DATA:
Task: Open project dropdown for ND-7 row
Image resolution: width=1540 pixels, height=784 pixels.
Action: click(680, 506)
...
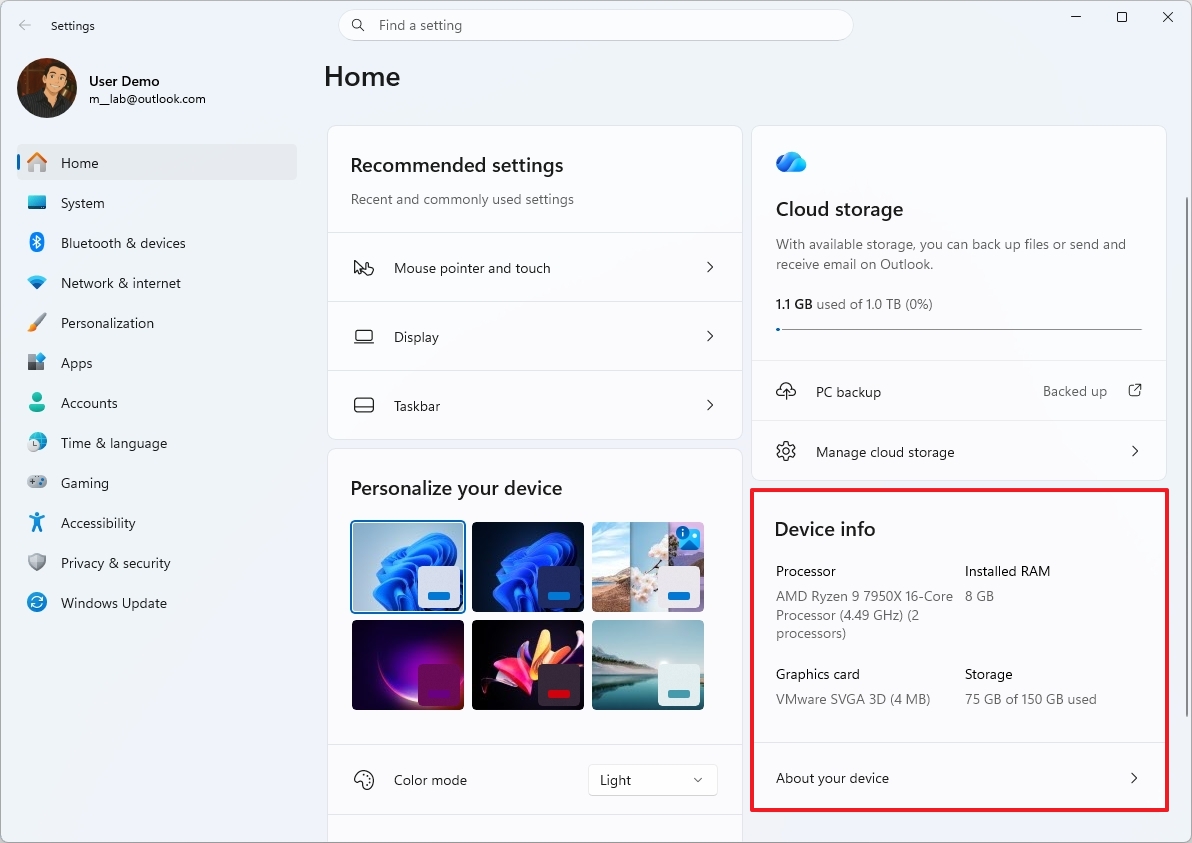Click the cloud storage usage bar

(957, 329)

WRITTEN REQUEST:
Write the data from the line with "Task: Open project dropdown for ND-7 row" to the line with "Action: click(680, 506)" as a numbered list, leaving out any blank lines.

RESPONSE TO THIS TASK:
1. Task: Open project dropdown for ND-7 row
2. Image resolution: width=1540 pixels, height=784 pixels.
3. Action: click(680, 506)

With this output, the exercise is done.